On Friday, September 28, 2018 at 11:15:20 AM UTC-7, Matt Reynolds wrote:
Hi Gary,

Can you explain more about the interaction with keyboard events?

I expect we will avoid the issue by not allowing keyboards to be exposed through this API as it could allow a tab to observe keystrokes without keyboard focus (i.e., you could turn it into a keylogger). For similar reasons we will also exclude mice and security keys. But even if they were made accessible, I don't expect it would have any impact on existing events.

Some devices offer functionality over HID that could potentially be used to attack the host. For example, it's possible for a keyboard with macro functionality to have its macros reprogrammed over HID, leading to unexpected input the next time the macro is triggered. Some devices receive firmware updates over HID, and could potentially be reprogrammed to do any number of terrible things.
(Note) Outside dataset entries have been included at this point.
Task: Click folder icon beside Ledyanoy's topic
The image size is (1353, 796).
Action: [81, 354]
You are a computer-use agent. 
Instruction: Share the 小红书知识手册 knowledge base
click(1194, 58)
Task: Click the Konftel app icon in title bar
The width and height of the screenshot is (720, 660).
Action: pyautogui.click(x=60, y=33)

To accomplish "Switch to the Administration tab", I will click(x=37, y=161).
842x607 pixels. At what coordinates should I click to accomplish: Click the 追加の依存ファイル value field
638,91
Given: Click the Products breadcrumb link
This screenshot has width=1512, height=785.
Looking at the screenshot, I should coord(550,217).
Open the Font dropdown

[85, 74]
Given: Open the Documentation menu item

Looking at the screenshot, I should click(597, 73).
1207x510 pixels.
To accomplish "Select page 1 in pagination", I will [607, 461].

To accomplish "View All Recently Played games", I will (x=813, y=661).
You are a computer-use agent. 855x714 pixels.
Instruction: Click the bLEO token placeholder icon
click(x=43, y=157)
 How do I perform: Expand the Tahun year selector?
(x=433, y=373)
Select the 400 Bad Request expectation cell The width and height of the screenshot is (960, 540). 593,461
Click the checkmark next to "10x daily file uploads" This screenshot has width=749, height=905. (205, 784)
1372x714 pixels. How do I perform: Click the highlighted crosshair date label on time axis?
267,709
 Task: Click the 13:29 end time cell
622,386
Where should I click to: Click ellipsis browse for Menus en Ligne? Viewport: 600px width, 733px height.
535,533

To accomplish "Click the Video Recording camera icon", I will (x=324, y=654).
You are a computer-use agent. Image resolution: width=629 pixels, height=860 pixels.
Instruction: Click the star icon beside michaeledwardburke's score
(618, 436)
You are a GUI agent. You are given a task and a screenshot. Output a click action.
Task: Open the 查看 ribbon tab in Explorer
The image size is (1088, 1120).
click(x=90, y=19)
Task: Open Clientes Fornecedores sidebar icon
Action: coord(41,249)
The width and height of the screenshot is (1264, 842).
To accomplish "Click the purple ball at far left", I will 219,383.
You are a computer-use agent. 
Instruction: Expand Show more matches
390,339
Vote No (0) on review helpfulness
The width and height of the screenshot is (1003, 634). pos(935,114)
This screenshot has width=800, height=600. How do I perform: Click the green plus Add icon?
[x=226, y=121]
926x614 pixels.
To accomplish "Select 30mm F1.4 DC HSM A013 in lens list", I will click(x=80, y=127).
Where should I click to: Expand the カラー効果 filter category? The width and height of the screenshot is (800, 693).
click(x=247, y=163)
As an even worse example of this, my recent research on the Nintendo Switch Joy-Cons shows that they are both
  1. a device that fits the exact use-case of this API: accessing additional functionality currently unavailable to web content, such as an IR camera / rangefinder, fully controllable NFC radio, and multiple accelerometers; as well as
  2. a device that receives firmware updates over HID, exposes several kilobytes of writable flash storage, and has unique identifiers that cannot be reset by clearing cookies in the browser.
 
To mitigate this, we should exclude any devices that look like keyboards or mice by examining the HID report descriptors during enumeration. For known exploits, we can implement a blocklist that bans access to particular devices or disallows specific reports.

I don't think that blocking just keyboards or mice will solve the issue - there's a lot of devices that can be broken or tampered with just by sending raw HID reports.

I'd like to see some device safety guarantees implemented before this ships.

An alternate model, where extensions using the chrome.hid API function as downloadable device drivers that expose functionality to webpages, might not be as scary here - they can filter down to a known-safe API, while still retaining the flexibility to be updated quickly for new hardware features.

Gary Kačmarčík (Кошмарчик)

unread,
Oct 2, 2018, 5:46:38 PM10/2/18
to Matt Reynolds, Philip Jägenstedt, blink-dev
On Fri, Sep 28, 2018 at 11:15 AM Matt Reynolds <mattre...@google.com> wrote:
Hi Gary,

Can you explain more about the interaction with keyboard events?

Some keyboard events are cancelable, which means that they impact follow-on events. As long as these HID events are passive, then there shouldn't be a problem with listening to them.

I'm more concerned about the possibility of using this API to make the device trigger new events, since those would be indistinguishable from native events.

I expect we will avoid the issue by not allowing keyboards to be exposed through this API as it could allow a tab to observe keystrokes without keyboard focus (i.e., you could turn it into a keylogger). For similar reasons we will also exclude mice and security keys. But even if they were made accessible, I don't expect it would have any impact on existing events.

I suspect that not exposing "keyboards" will cause problems since some devices (like remotes) may present themselves as keyboards.  If you limit API access to the currently active foreground tab, then you eliminate background keyloggers.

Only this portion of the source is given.